Toronto Fringe Review: A sharp, silly musical satire turns grocery store frustration into an energetic hour of laughs, puppets, and pointed corporate absurdity

By Ross

Every Toronto Fringe adventure eventually arrives at the show that makes you laugh because the premise feels almost too ridiculous to work. By the second one of my nine-show Fringe marathon, that honour belonged to Galen’s Grocer: The Musical. This wildly outrageous satire understands one simple truth: few things unite Canadians faster than talking about grocery prices. Ian Yamamoto’s musical takes that shared frustration and transforms it into wonderfully absurd theatre, imagining that the country’s most infamous grocery billionaire has decided the best way to repair his image is by creating his own wholesome television sitcom. Like the far more serious Canadian play Rogers V. Rogers, which examined corporate power through another familiar monopoly, Galen’s Grocer taps into a frustration audiences instantly recognize. Here, though, the response is gleeful musical satire. Naturally, everything goes spectacularly wrong.

The setup wastes very little time revealing just how deliciously uncomfortable it intends to become. Galen Easton hires three actors to star in his television series, openly modelling it after Kim’s Convenience, despite the obvious problem that none of the performers are Korean. Their increasingly uneasy questions about the premise expose the vanity, privilege, and breathtaking tone-deafness at the heart of Galen’s publicity stunt, all while a mysterious “CEO Killer” lurks somewhere beyond the supermarket doors. Or do they?

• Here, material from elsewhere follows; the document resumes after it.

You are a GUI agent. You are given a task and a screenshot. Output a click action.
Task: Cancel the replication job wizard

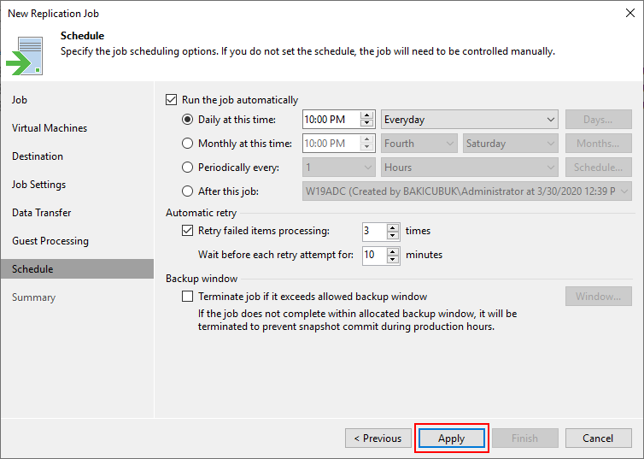[598, 438]
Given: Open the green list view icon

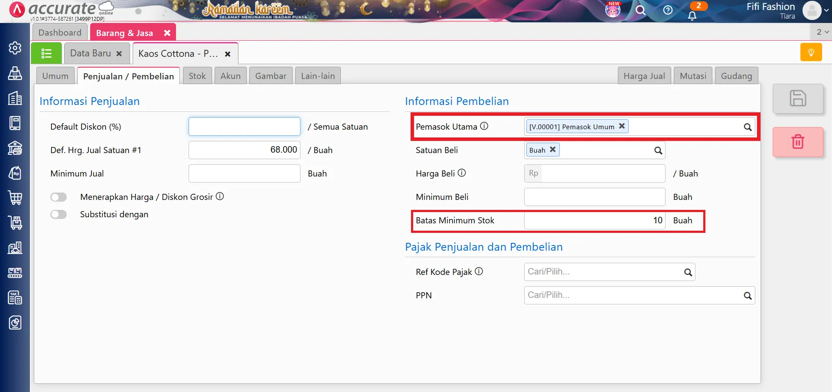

Thomas Sharpe embraces every ounce of Galen’s staggering self-importance, creating a wonderfully out-of-touch central figure whose confidence only makes his blind spots funnier. Standing next to him is the very funny Lance Oribello as a wannabe superhero movie star and privileged rich kid, a comic standout as an eager actor who throws himself enthusiastically into every increasingly ridiculous situation. Ian Yamamoto, who also created the musical, steals several scenes as the aggressively flirtatious French Canadian Metro sock puppet, forever insisting that every kiss should involve tongue, while Gunjan, Allison Mah, and Nitin Anand keep the production moving with infectious energy and an obvious willingness to commit completely to its wonderfully unhinged world.

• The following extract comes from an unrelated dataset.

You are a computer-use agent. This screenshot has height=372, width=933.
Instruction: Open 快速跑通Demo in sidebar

It’s clear that director Dave Barclay understands that satire succeeds when everyone treats the madness with absolute sincerity. Julia Sanders’ playful yellow-box set instantly evokes the familiar world of that specific discount grocery store while leaving ample room for sword fights, sitcom scenes, and corporate chaos to unfold. Katie Mills’ choreography embraces that same spirit of joyful excess, while James Atin’s energetic score jumps comfortably between musical theatre, pop, and rap. The evening reaches one of its funniest peaks when puppet versions of rival grocery executives arrive to sing about wealth, competition, and greed, including the wonderfully biting “That’s Rich for You.” Even an unexpected prop chair mishap during the performance somehow became part of the fun, with the cast recovering so effortlessly that it almost felt like another joke woven into the evening’s cheerful anarchy.

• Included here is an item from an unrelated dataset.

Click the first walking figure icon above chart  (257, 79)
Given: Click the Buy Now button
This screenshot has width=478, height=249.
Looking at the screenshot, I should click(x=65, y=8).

By my second stop on this year’s Toronto Fringe adventure, I certainly wasn’t expecting a musical about grocery monopolies to become one of the festival’s happiest surprises. Yet that’s exactly what happened. Beneath all the puppets, sitcom parody, romance, and unapologetic nonsense beats a surprisingly sincere affection for the ordinary people simply trying to fill a shopping cart with a hopeful $2 raise. Galen’s Grocer never mistakes satire for cynicism. It laughs loudly at corporate excess while keeping its heart firmly with the customers waiting in the checkout line.